While some of those are slam dunks (give Cole Hamels whatever he wants, decline Roy Oswalt’s option), the other decisions are a bit tougher. Madson has proven himself to be as good a closer as he was a setup man, but Scott Boras is his agent, and high-priced relievers are almost never a good idea. Meanwhile, Jimmy Rollins will be a free agent for the first time in his career and will likely be seeking a not-so-team-friendly-deal like the one he signed back in 2006. 

As a result, it is very possible that Rollins will be holding down the six-spot for someone else in 2012 as the Phillies try to get younger and less expensive with a short-term option -- even though Rollins continues to produce this year.

However, there is another reason for bringing Jimmy back into the fold, as John Smallwood talks about in today’s Daily News.

Rollins has 1,809 career hits, and the odds say that within the next three seasons or so, he will get the 426 hits he needs to break Mike Schmidt's franchise record of 2,234.

The Phillies should allow Rollins to make a run at Schmidt's hits r

As a bit of a baseball romantic, I love, love, love this. Records are meant to be broken and players were meant to spend their entire careers with one team. Given that Jimmy is as much a face of this franchise as anyone, it would certainly be a moment of considerable significance for Rollins, the Phillies and the fans. 
That said, I’m also a realist. Even though I dig the fact that Ryan Howard will be spending perhaps his entire career in a Phillies uni, I can’t say that I was a fan of the size of the contract that made that happen. It’d be a similar situation with Jimmy -- a veteran player, a Phillies lifer, and a contract that will almost certainly not be lauded by critics, based on the fact that it does not appear that Jimmy will be taking less money to stay in South Philly.

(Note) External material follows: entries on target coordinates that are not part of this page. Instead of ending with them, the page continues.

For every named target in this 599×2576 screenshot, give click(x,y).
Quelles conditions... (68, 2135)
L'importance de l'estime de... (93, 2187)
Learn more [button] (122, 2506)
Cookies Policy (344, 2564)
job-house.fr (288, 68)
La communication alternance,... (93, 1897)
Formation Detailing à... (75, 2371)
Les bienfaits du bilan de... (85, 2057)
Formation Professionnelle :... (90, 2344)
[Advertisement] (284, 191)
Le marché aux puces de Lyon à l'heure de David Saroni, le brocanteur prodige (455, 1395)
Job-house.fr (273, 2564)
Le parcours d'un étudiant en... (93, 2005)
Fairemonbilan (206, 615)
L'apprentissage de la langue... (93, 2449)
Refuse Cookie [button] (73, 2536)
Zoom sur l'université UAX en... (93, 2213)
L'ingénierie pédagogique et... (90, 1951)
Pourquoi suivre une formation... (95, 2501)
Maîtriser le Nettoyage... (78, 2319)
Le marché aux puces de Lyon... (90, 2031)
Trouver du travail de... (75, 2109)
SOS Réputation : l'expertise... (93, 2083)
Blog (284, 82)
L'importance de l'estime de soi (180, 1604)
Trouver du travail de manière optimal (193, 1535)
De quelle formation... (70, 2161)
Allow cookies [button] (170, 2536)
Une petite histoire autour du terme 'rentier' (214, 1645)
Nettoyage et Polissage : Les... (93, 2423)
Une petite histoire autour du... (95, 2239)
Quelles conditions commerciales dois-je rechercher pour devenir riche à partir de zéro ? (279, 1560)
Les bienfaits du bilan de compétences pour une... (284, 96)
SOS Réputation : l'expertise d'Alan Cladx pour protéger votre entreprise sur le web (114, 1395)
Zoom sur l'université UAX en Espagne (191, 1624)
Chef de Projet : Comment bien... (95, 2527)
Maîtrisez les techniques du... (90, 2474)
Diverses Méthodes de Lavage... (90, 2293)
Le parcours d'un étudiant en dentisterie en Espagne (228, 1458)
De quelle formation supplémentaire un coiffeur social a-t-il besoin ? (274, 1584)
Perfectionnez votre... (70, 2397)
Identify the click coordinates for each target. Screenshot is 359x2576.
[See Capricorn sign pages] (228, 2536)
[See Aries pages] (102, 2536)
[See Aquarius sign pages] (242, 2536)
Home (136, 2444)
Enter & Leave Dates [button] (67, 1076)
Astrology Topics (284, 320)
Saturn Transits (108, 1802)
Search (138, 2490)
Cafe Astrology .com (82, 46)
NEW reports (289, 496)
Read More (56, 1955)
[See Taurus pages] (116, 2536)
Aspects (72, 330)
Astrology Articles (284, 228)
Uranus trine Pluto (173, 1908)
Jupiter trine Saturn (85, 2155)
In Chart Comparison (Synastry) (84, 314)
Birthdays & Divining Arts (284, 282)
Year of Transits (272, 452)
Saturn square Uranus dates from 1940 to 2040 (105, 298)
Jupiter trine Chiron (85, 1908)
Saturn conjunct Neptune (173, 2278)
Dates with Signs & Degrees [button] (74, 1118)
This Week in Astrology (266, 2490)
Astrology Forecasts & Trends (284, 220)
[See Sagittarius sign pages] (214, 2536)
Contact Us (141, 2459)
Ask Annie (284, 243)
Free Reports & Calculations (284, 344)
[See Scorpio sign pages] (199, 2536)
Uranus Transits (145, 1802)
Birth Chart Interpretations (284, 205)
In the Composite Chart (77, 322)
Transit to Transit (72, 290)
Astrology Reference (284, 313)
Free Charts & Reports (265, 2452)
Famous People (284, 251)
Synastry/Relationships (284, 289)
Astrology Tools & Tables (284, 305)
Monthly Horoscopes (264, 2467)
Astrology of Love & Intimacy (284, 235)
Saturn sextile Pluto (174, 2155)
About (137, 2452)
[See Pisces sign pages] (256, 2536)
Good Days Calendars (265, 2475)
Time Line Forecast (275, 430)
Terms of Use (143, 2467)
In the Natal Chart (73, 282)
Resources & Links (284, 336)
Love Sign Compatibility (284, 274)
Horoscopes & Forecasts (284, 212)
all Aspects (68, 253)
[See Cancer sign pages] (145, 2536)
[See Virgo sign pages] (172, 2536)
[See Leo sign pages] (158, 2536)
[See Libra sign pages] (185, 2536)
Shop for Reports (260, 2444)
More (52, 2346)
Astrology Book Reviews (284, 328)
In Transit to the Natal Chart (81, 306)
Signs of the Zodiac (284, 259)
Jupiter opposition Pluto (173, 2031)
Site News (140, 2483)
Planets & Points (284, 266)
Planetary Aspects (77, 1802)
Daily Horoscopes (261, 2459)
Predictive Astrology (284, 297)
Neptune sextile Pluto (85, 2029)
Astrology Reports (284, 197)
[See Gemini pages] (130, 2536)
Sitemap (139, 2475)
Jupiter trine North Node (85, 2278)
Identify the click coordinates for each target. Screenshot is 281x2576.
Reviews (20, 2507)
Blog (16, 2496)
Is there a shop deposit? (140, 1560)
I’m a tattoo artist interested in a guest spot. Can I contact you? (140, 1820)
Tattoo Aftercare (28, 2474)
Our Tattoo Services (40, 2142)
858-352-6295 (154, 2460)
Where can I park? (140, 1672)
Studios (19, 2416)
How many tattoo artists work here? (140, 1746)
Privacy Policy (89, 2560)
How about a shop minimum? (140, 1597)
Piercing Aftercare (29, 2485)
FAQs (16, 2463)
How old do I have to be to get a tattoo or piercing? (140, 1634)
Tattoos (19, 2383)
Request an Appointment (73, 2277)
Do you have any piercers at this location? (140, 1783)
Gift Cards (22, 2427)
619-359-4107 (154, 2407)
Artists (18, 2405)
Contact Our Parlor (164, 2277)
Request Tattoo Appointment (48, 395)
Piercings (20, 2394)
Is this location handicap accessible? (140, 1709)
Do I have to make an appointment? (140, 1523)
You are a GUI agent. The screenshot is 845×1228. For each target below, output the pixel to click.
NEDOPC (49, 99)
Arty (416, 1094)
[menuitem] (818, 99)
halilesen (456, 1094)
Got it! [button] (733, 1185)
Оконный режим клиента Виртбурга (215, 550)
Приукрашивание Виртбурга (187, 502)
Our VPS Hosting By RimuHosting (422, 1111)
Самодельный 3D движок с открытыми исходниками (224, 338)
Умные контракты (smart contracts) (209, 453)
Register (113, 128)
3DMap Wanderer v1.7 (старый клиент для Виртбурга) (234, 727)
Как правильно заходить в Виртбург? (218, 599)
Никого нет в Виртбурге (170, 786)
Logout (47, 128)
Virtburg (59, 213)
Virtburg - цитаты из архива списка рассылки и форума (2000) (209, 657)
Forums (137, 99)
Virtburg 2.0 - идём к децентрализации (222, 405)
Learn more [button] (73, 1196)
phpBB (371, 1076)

And while Smallwood does go on to say that the Phillies shouldn’t give Rollins what the Yankees gave Derek Jeter this past off-season, he does imply that such an opportunity should be taken into consideration by the front office when they take their seats at the negotiation table.  
Like most everyone, I’m a staunch believer that contracts are about future potential and not past accomplishments, and given the fact that Rollins is a shortshop on the wrong side of 30, I can’t stay that I’d be all that jazzed over a contract that would lock him up. Even though he defends at an elite level, the Phillies have a pressing need to get younger and bringing back Rollins isn’t necessarily the best way to do that.
It’s about cost/benefit. Anything shy of a very team-friendly contract would likely do more harm than good. Would I like to see Rollins notch number 2,235 at Citizens Bank Park? You bet, but the Phils are in the business of winning baseball games, even if it means thumbing their noses at history.